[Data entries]
------------------------------

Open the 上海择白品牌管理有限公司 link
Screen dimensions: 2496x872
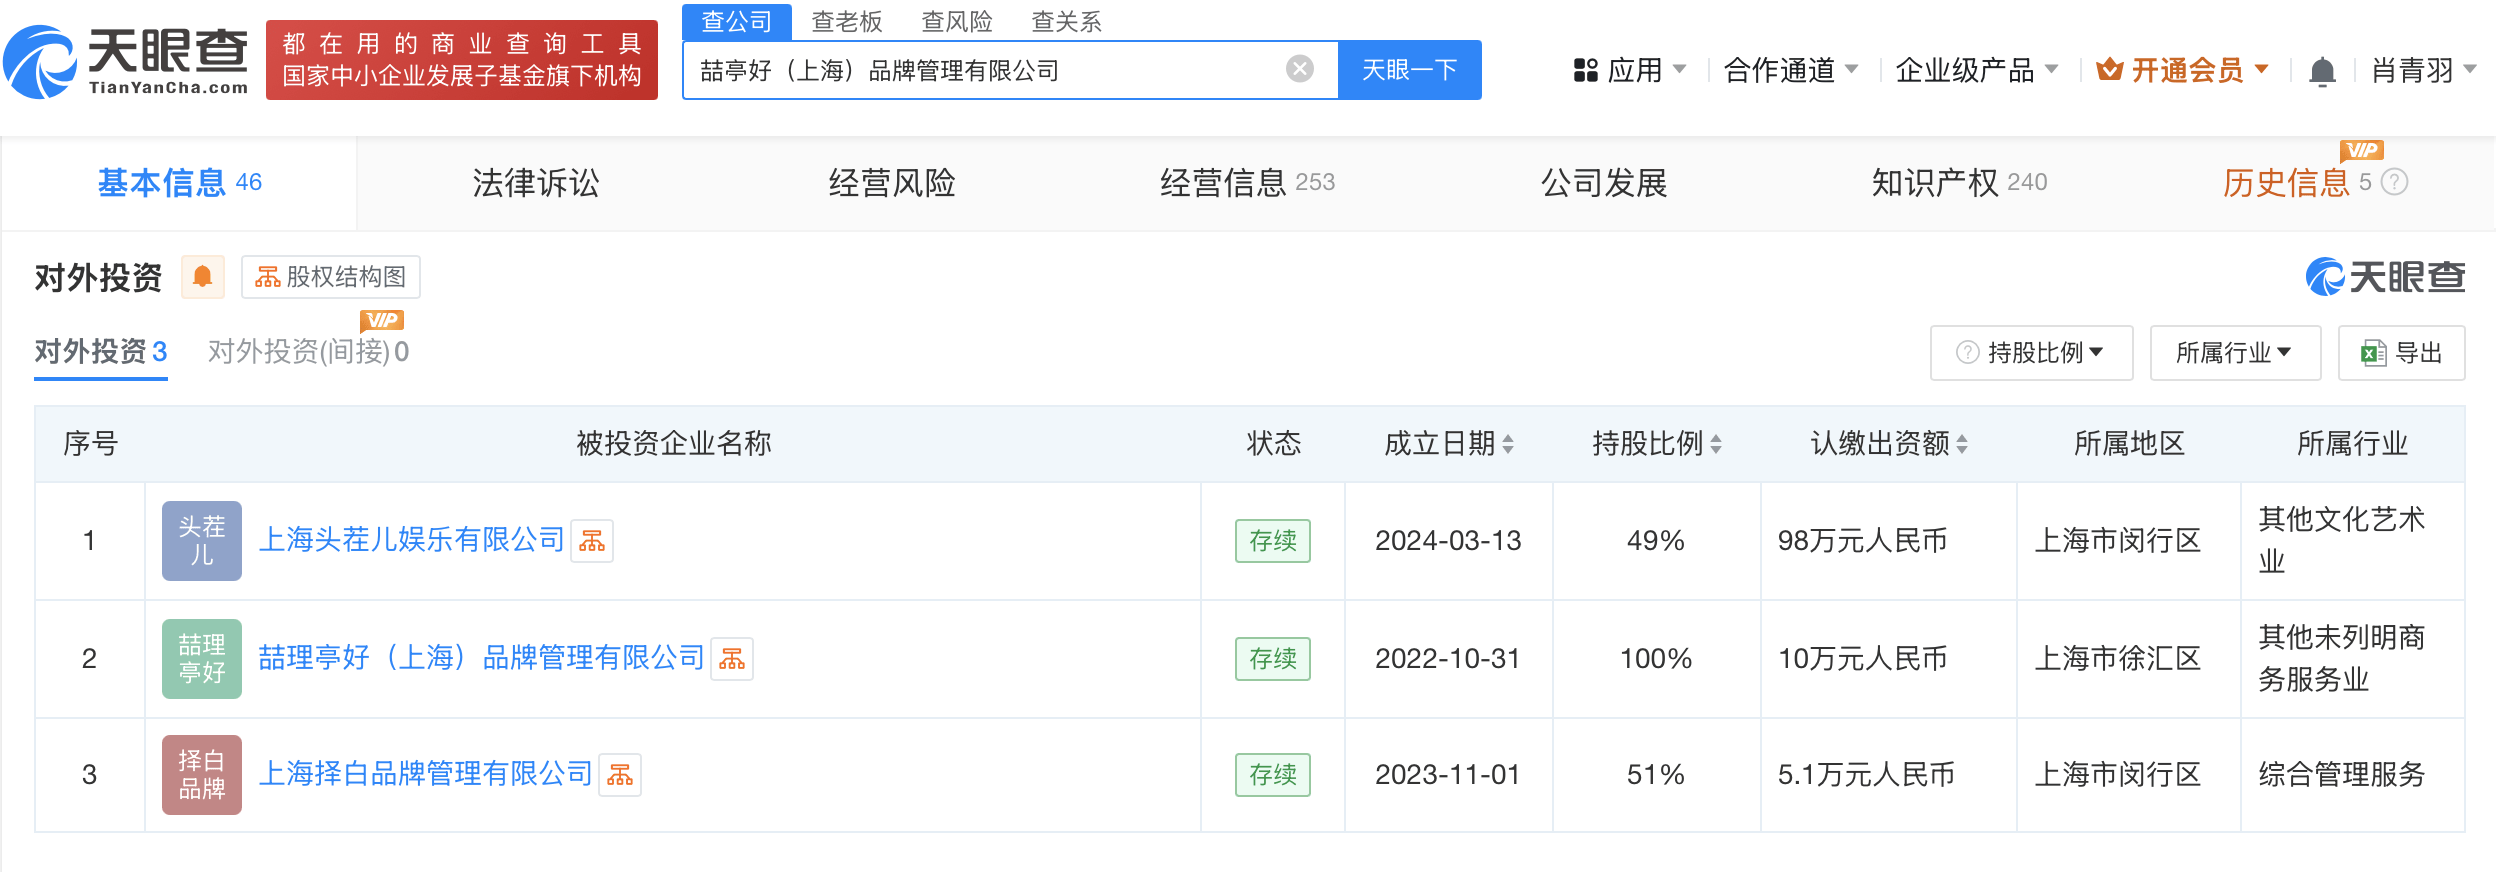coord(426,774)
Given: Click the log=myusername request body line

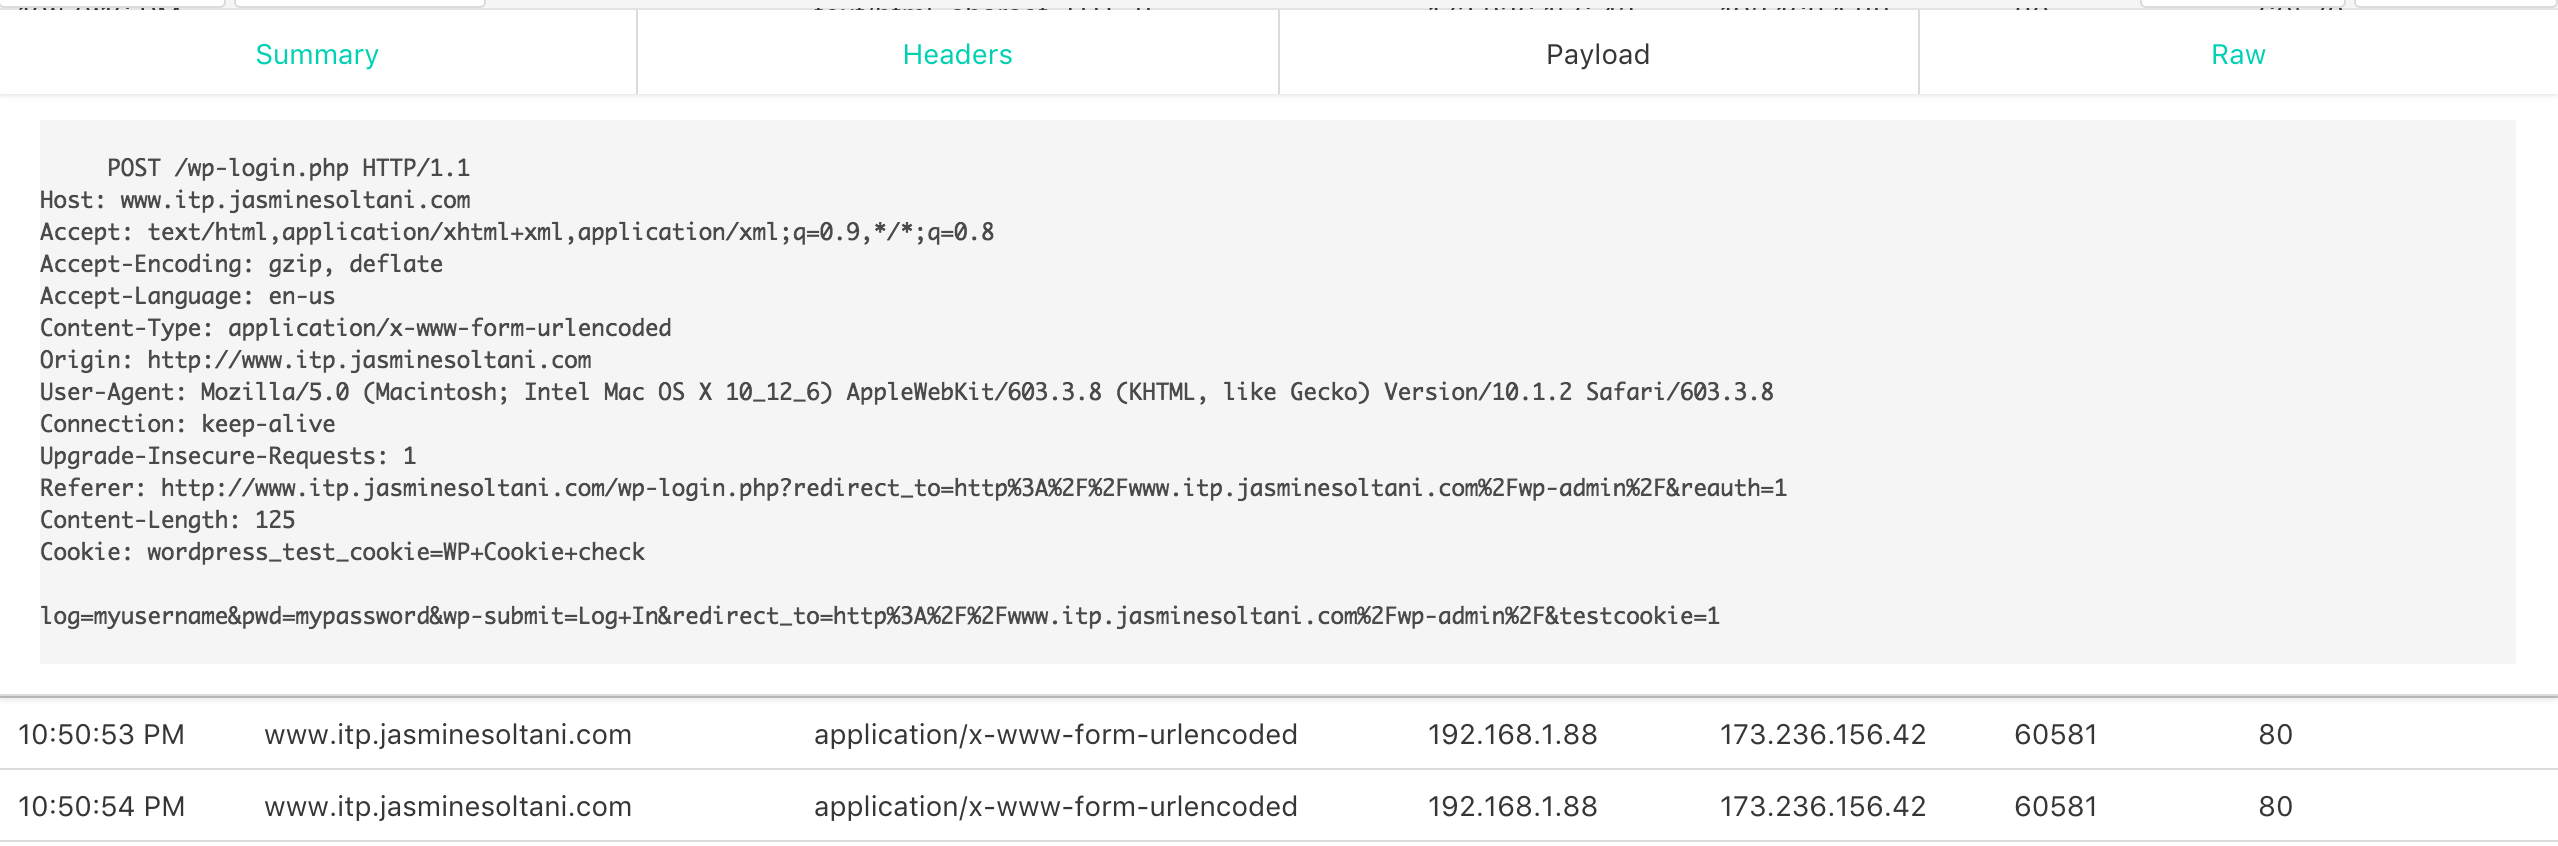Looking at the screenshot, I should (879, 616).
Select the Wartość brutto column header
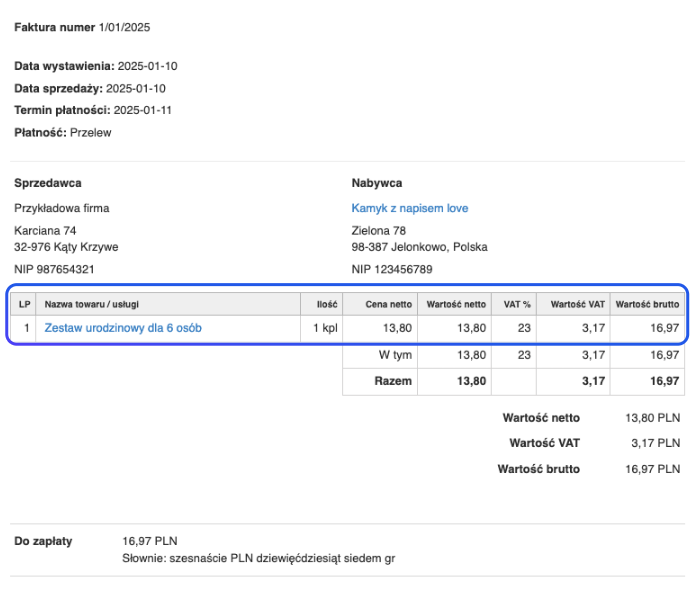 646,303
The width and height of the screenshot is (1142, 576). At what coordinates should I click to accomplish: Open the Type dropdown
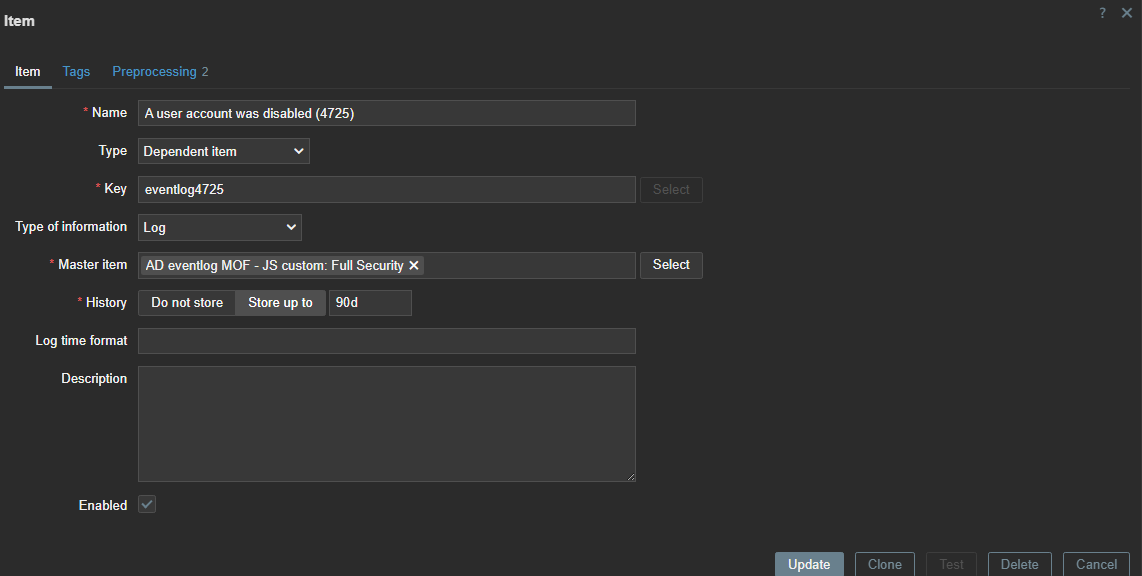[x=224, y=151]
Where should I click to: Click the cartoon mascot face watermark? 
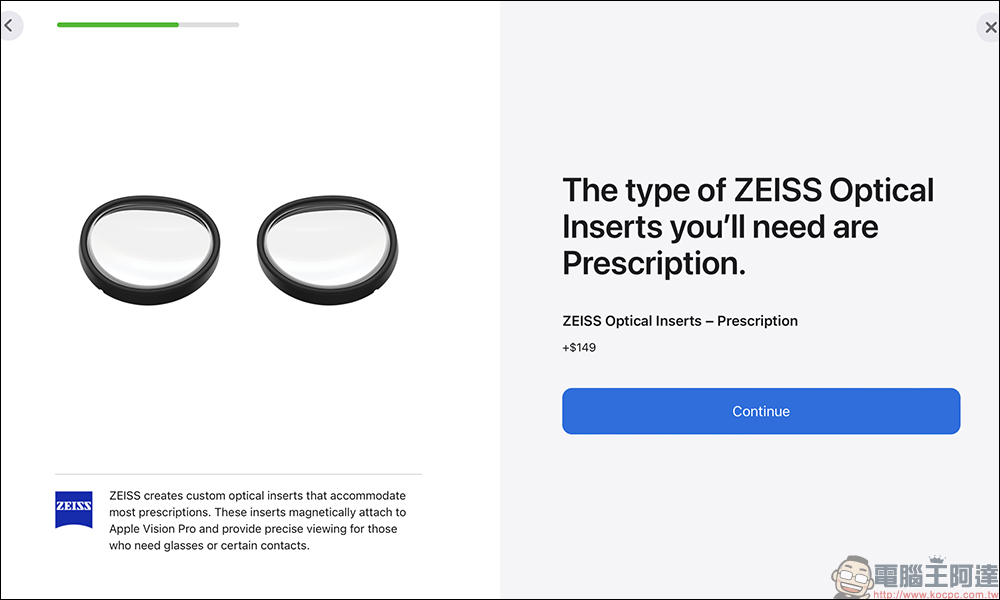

------------------------------

*EXERCISE DIRECTIONS*
Please reproduce the lines above from the one containing "The width and" through the final line, exactly and inclusively, leaving out each picture.

*OUTPUT OF THE EXERCISE*
The width and height of the screenshot is (1142, 576). At what coordinates should I click to accomplish: Open the Type dropdown
[x=224, y=151]
Where should I click to: Click the cartoon mascot face watermark? 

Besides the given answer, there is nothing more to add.